▶ **What to produce**: Copy exactly the lines from the one containing "You are a GUI" through the last line of the records below, including both, and leave out any pictures.

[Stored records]
--------------------
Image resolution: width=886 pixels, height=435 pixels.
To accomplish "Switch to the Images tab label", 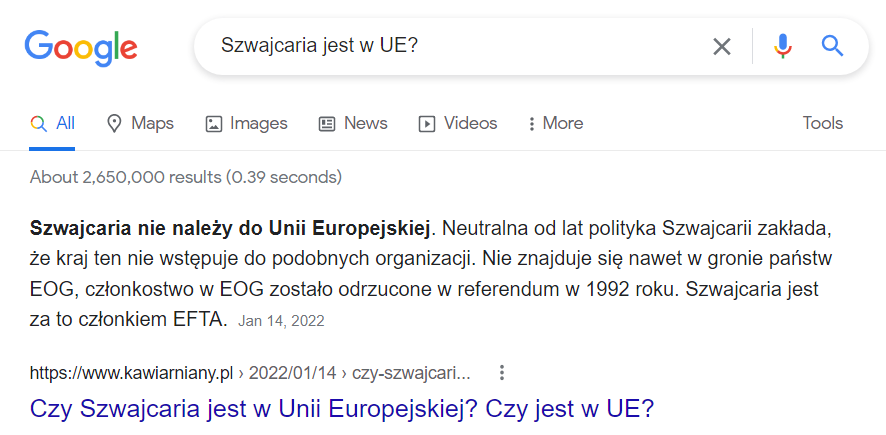I will [258, 124].
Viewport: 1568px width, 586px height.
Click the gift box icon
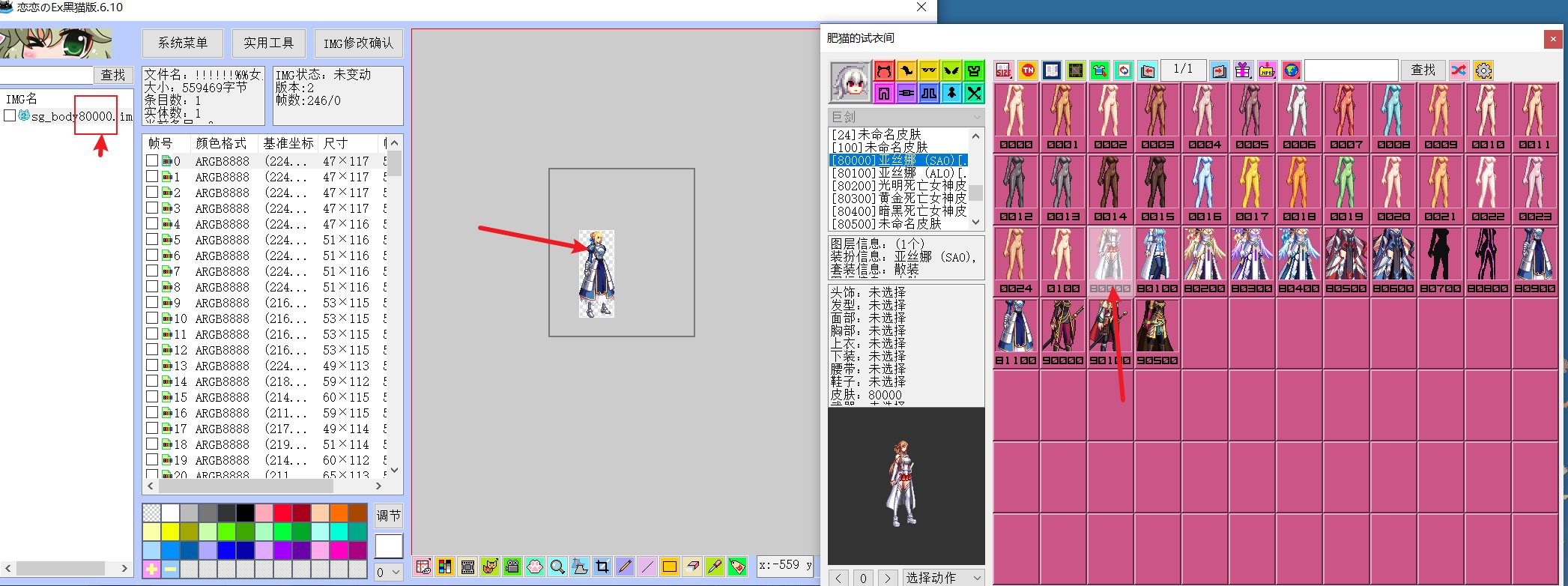1243,70
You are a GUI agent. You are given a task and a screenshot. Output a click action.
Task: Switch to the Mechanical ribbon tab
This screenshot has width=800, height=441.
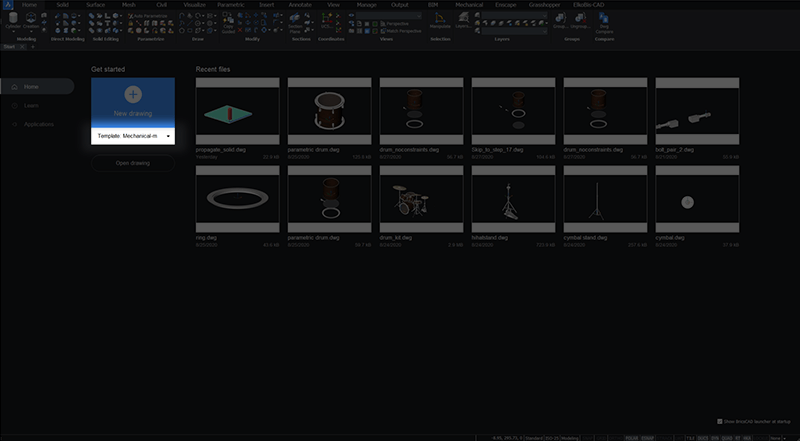pyautogui.click(x=468, y=5)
--------------------
▶ **Exercise answer**:
You are a GUI agent. You are given a task and a screenshot. Output a click action.
Task: Switch to the Mechanical ribbon tab
This screenshot has width=800, height=441.
pyautogui.click(x=468, y=5)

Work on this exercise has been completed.